*What you need to do*. Exactly the lines from the one with "You are a computer-use agent. 746x497 pixels." through the end of the material are to be output, both included, with no other text.

↓↓↓

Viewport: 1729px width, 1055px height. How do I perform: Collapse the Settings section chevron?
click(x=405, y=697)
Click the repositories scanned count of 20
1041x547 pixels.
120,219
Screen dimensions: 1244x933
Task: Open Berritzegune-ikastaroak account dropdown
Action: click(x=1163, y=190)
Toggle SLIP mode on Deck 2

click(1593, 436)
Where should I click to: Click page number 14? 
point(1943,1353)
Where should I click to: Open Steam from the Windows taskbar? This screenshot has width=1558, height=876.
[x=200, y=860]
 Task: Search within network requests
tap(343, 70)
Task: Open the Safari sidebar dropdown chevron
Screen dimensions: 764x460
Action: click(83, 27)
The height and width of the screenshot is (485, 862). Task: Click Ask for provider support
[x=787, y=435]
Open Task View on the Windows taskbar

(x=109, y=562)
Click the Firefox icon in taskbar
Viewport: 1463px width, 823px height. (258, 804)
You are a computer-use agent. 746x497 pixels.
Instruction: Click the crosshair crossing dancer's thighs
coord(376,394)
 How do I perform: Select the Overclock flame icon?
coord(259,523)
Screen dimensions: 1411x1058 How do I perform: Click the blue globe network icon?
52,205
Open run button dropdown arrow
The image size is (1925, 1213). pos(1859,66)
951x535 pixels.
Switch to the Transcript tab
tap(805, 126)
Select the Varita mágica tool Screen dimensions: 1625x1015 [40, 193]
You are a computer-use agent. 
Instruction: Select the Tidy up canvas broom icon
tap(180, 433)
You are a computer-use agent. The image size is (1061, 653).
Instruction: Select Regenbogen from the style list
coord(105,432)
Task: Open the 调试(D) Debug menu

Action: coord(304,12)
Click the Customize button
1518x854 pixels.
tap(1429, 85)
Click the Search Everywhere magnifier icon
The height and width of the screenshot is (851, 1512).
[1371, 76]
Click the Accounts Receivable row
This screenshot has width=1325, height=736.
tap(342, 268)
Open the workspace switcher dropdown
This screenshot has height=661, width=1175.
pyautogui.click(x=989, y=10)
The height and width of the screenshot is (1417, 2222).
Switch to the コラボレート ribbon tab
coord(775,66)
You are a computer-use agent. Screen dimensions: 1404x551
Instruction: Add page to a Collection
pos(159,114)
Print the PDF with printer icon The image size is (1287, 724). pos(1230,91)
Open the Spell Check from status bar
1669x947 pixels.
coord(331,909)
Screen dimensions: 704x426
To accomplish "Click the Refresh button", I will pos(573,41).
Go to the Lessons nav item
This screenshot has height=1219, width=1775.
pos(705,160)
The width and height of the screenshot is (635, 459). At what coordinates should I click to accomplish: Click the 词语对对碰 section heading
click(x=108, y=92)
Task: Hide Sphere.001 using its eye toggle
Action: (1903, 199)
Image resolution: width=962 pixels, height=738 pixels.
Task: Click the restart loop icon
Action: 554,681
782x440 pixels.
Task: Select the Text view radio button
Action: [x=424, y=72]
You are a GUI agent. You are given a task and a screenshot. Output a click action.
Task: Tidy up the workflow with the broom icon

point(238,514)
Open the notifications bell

↑↑↑

*Output for this task*.
You are a computer-use agent. 746x497 pixels.
Instruction: Click the crosshair crossing dancer's thighs
coord(376,394)
 How do I perform: Select the Overclock flame icon?
coord(259,523)
Screen dimensions: 1411x1058 How do I perform: Click the blue globe network icon?
52,205
Open run button dropdown arrow
The image size is (1925, 1213). pos(1859,66)
951x535 pixels.
Switch to the Transcript tab
tap(805, 126)
Select the Varita mágica tool Screen dimensions: 1625x1015 [40, 193]
You are a computer-use agent. 
Instruction: Select the Tidy up canvas broom icon
tap(180, 433)
You are a computer-use agent. The image size is (1061, 653).
Instruction: Select Regenbogen from the style list
coord(105,432)
Task: Open the 调试(D) Debug menu

Action: coord(304,12)
Click the Customize button
1518x854 pixels.
tap(1429, 85)
Click the Search Everywhere magnifier icon
The height and width of the screenshot is (851, 1512).
[1371, 76]
Click the Accounts Receivable row
This screenshot has width=1325, height=736.
tap(342, 268)
Open the workspace switcher dropdown
This screenshot has height=661, width=1175.
pyautogui.click(x=989, y=10)
The height and width of the screenshot is (1417, 2222).
Switch to the コラボレート ribbon tab
coord(775,66)
You are a computer-use agent. Screen dimensions: 1404x551
Instruction: Add page to a Collection
pos(159,114)
Print the PDF with printer icon The image size is (1287, 724). pos(1230,91)
Open the Spell Check from status bar
1669x947 pixels.
coord(331,909)
Screen dimensions: 704x426
To accomplish "Click the Refresh button", I will pos(573,41).
Go to the Lessons nav item
This screenshot has height=1219, width=1775.
pos(705,160)
The width and height of the screenshot is (635, 459). At what coordinates should I click to accomplish: Click the 词语对对碰 section heading
click(x=108, y=92)
Task: Hide Sphere.001 using its eye toggle
Action: (1903, 199)
Image resolution: width=962 pixels, height=738 pixels.
Task: Click the restart loop icon
Action: 554,681
782x440 pixels.
Task: Select the Text view radio button
Action: [x=424, y=72]
You are a GUI agent. You are given a task and a screenshot. Output a click action.
Task: Tidy up the workflow with the broom icon

point(238,514)
Open the notifications bell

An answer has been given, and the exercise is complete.